* **Problem statement**:
Copy out the passage on named expressions in MPRegex word for word, in full.

To simplify this explanation we've assumed that # has been defined as a wildcard for decimal digits as in `#[0-9]. MPRegex does not define any wild cards by default. However there is a set of wildcards listed later that have been assumed in the example we provide here.

Another application of named expressions is the extraction of data for an application. A discussion of this is beyond the scope of this document, but the gist of it is that the MPRegex engine can be used to identify the index and endex of every expression (named or not) within a given stream of data. The calling application can then extract just the parts that it needs without spending a lot of additional effort on parsing the data stream.

Just as in character classes we can name an expression with a single character. For example, consider the named expression `W(${1.}). Assume that $ has been coded to represent any letter. In that case then W could now be used to represent any string of letters - perhaps a "word". Then a 4 word sentance might now be coded like:

(W W W W.)

For a more useful example, consider `^(&x0d;{0,1}&x0a;) which is an expression that allows us to use the ^ to represent the beginning or end of any line.

* **Material shown**:
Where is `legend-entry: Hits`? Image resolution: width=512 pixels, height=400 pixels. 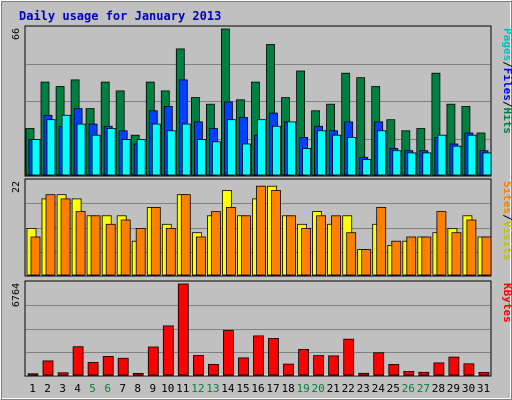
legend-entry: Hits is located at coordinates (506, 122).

--

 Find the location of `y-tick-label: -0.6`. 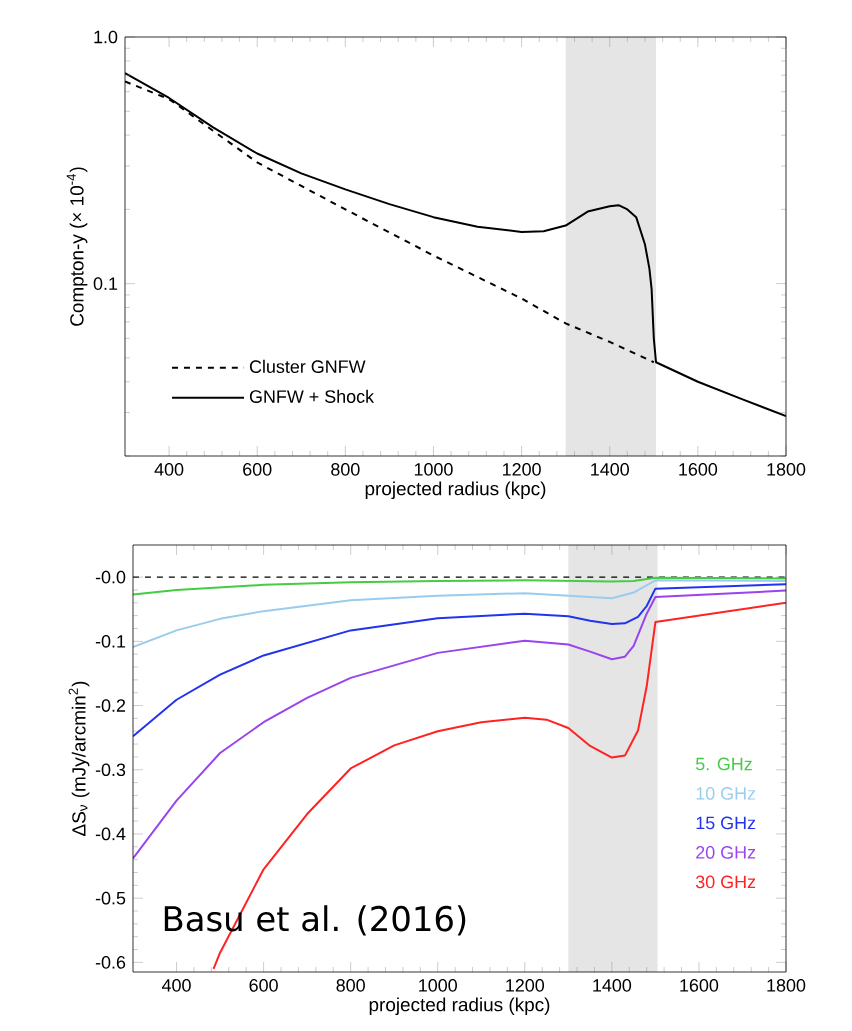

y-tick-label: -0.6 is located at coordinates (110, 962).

* **Completed exercise**:
To simplify this explanation we've assumed that # has been defined as a wildcard for decimal digits as in `#[0-9]. MPRegex does not define any wild cards by default. However there is a set of wildcards listed later that have been assumed in the example we provide here.

Another application of named expressions is the extraction of data for an application. A discussion of this is beyond the scope of this document, but the gist of it is that the MPRegex engine can be used to identify the index and endex of every expression (named or not) within a given stream of data. The calling application can then extract just the parts that it needs without spending a lot of additional effort on parsing the data stream.

Just as in character classes we can name an expression with a single character. For example, consider the named expression `W(${1.}). Assume that $ has been coded to represent any letter. In that case then W could now be used to represent any string of letters - perhaps a "word". Then a 4 word sentance might now be coded like:

(W W W W.)

For a more useful example, consider `^(&x0d;{0,1}&x0a;) which is an expression that allows us to use the ^ to represent the beginning or end of any line.